11. upon the nobles of the children of Israel he laid not his hand--The "nobles," that is, the elders, after the sprinkling of the blood, were not inspired with terror in presence of the calm, benign, radiant symbol of the divine majesty; so different from the terrific exhibitions at the giving of the law. The report of so many competent witnesses would tend to confirm the people's faith in the divine mission of Moses.
eat and drink--feasted on the peace offering--on the remnants of the late sacrifices and libations. This feast had a prophetic bearing, intimating God's dwelling with men.
12. I will give thee tables of stone--The ten commandments, which had already been spoken, were to be given in a permanent form. Inscribed on stone, for greater durability, by the hand of God Himself, they were thus authenticated and honored above the judicial or ceremonial parts of the law.

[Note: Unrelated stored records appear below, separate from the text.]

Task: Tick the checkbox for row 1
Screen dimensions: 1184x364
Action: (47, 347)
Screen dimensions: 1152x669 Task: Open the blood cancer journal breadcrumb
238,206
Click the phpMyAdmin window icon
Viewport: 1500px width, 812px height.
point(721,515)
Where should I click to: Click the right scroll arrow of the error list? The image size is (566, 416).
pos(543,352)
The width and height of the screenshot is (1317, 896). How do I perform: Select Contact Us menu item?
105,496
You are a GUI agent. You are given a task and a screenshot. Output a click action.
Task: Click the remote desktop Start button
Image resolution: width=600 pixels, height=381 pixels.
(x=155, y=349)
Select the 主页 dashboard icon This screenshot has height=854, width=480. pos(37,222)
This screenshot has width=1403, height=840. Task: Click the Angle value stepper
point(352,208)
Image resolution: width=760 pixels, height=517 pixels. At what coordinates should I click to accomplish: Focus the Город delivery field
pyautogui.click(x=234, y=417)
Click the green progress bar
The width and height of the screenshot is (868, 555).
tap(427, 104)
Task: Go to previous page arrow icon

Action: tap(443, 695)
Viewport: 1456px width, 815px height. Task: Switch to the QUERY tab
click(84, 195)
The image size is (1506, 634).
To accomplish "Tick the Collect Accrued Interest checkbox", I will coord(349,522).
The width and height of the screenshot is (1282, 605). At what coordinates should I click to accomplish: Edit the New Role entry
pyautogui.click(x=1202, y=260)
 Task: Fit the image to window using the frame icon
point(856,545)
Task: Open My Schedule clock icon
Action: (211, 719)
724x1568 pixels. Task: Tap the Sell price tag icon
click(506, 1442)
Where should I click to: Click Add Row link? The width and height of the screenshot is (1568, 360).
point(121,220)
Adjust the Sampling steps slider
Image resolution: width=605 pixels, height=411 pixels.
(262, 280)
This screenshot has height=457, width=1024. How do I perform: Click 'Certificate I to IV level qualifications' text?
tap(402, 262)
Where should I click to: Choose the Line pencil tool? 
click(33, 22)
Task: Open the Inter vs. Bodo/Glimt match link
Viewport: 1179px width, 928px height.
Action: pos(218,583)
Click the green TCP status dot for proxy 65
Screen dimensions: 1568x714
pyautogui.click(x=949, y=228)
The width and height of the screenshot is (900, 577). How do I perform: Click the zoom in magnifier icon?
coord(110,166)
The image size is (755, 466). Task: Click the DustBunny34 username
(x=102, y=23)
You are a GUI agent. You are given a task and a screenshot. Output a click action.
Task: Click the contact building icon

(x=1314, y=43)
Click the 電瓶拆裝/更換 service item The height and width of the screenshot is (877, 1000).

13. Moses went up into the mount of God--He was called to receive the divine transcript. Joshua was taken a little higher, and it would be a great comfort for the leader to have his company during the six days he was in patient waiting for the call on the seventh or sabbath day.
14. he said unto the elders, Tarry ye here for us--There is a circular valley or hollow a good way up on the brow of Jebel Musa, which was their halting place, while he alone was privileged to ascend the highest peak. The people stood below, as in the "outer court," the elders in the "holy place," Moses, as a type of Christ, in "the holy of holies."
18. Moses went into the midst of the cloud--the visible token of God's presence. Divine grace animated and supported him to enter with holy boldness.
Moses was in the mount forty days and forty nights--The six days spent in waiting are not included. During that protracted period he was miraculously supported ( Deuteronomy 9:9 ), on a peak scarcely thirty paces in compass.